Gardening in clay soil can be really hard work – it’s tough going getting a spade in…

…but, digging your soil will really help to improve it’s condition, by:

    • breaking it up
    • getting some air into it
    • Never dig down through the yellow, white or blue subsoil, or mix it with the topsoil
    • Dig the topsoil only, and mix it with lots of organic matter, such as:
      • compost
      • composted bark
      • leaf mold
    • Also add some horticultural grit
    • Autumn is a good time to do this – so winter frosts can help break up the soil structure even more, and open it up more too.
    • Try not to tread too much on the soil, as this compacts it back down again.

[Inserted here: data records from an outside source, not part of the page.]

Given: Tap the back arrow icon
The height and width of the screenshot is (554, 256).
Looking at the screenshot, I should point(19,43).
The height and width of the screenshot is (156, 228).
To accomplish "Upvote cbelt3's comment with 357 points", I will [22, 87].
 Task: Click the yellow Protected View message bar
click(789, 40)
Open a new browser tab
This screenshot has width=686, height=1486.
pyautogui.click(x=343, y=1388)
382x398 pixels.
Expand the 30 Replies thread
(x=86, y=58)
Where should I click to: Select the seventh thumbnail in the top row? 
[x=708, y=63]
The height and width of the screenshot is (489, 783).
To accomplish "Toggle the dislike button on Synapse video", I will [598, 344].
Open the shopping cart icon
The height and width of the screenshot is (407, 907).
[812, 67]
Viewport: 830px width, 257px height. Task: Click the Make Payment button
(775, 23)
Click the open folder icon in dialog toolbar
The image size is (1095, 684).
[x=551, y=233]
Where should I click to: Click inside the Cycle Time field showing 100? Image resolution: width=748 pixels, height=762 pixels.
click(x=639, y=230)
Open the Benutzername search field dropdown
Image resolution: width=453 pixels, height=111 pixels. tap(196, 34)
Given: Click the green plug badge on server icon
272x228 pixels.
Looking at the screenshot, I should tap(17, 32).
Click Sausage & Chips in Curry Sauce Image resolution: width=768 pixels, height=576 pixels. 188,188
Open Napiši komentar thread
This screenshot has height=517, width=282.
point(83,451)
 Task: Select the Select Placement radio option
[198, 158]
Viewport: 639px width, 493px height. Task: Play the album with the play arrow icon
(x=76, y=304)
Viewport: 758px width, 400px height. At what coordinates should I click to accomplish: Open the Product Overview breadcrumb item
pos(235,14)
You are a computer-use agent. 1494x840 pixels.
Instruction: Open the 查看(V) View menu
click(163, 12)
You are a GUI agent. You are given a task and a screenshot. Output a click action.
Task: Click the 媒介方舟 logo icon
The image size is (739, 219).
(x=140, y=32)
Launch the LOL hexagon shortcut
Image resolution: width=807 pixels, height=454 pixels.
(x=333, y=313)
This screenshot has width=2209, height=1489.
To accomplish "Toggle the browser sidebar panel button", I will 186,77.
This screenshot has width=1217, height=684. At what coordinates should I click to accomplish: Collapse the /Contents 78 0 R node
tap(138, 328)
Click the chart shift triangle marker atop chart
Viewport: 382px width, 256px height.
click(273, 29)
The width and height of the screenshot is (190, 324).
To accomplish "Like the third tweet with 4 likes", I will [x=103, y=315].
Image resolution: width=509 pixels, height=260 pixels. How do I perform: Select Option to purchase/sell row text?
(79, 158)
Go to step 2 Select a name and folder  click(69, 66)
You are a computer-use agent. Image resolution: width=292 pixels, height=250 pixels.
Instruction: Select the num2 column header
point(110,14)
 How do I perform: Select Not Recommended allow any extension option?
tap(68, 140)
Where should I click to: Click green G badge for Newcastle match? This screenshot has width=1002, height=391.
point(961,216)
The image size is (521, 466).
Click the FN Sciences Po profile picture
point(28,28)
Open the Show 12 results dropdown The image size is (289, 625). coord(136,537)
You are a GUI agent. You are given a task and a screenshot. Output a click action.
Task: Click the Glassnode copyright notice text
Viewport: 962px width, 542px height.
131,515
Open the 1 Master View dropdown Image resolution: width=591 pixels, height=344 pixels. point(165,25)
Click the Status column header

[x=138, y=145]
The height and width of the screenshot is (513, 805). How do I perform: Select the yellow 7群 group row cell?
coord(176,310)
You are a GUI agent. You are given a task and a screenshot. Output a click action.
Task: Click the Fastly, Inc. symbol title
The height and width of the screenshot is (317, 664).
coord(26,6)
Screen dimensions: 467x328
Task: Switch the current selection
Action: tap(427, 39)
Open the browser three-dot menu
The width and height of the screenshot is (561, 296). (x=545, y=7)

Common Types of Garden Weeds

One of the major issues that one finds in gardens is garden weeds. Eliminating them is totally essential because they remove the nutrition from the soil that might otherwise happen to be used by the grass. The garden weeds hamper the growth of grass along with other plants and so it’s obligatory which they be removed. The very best defense is always to quickly detect them in order that you will understand how to prevent them also. Here are six of the most common weeds:

– Daisy weed
The perennial daisy weed is considered the most popular weeds to attack the lawn. Daisies appear to be with a yellow center that is surrounded by white petals and develop to around 3 inches. This weed is fairly resilient to typical mowing and trimming, as a result it aids to use a hand-tool such as daisy grubber to rapidly lift and take away the weeds.

– Wild Onion
Wild onion looks like a grass at a glance. Close up examination will disclose triangular leaf design as opposed to a lance or linear-shaped blade that a person notices on a lawn grass. It could grow from its small buried bulb to as much as 2 feet once it flowers in late summer. You’ll see a one of a kind onion odor whenever close to this weed.

– Dandelion
You’ll be able to quickly them because of its little yellow flower with the milky stems and extremely long taproots. It is virtually impossible to prevent dandelions from scattering in the event it starts to flower and seed. So it’s vital that you take them out immediately before it starts so. Any section of the root left will grow to another plant. In case there are seed heads, cover it with a paper bag being careful not to disturb the seeds.

– Plantain
This weed is very common in gardens. It’s a perennial that grows in cooler seasons and it is discovered almost everywhere. The foliage is rosette-shaped and have conspicuous veins. Leaves may seem parallel-veined, green to purple and may also be hairy or smooth. Seed heads resembling rats’ tails will be the distinction of this weed.

– Crabgrass
Once this grassy weed has begun to occupy a place in your garden it might be very hard to eradicate it. This kind is annual and it germinates by seeds spread during the previous year. Sun rays is the best friend of crabgrass where by it will help it to sprout. With this type of weed, it is practical for one to prevent it from growing instead of controlling it once it has sprung.

– Creeping thistle
The creeping thistle is for certain to cause destruction of the lawn with bare areas or freshly seeded lawns. This kind of weed has thistle-like foliage with purple colored flower heads. The spiky nature of the leaves cause them to really irritating to walk or rest on. Creeping thistle is best removed by using a fork or daisy grubber.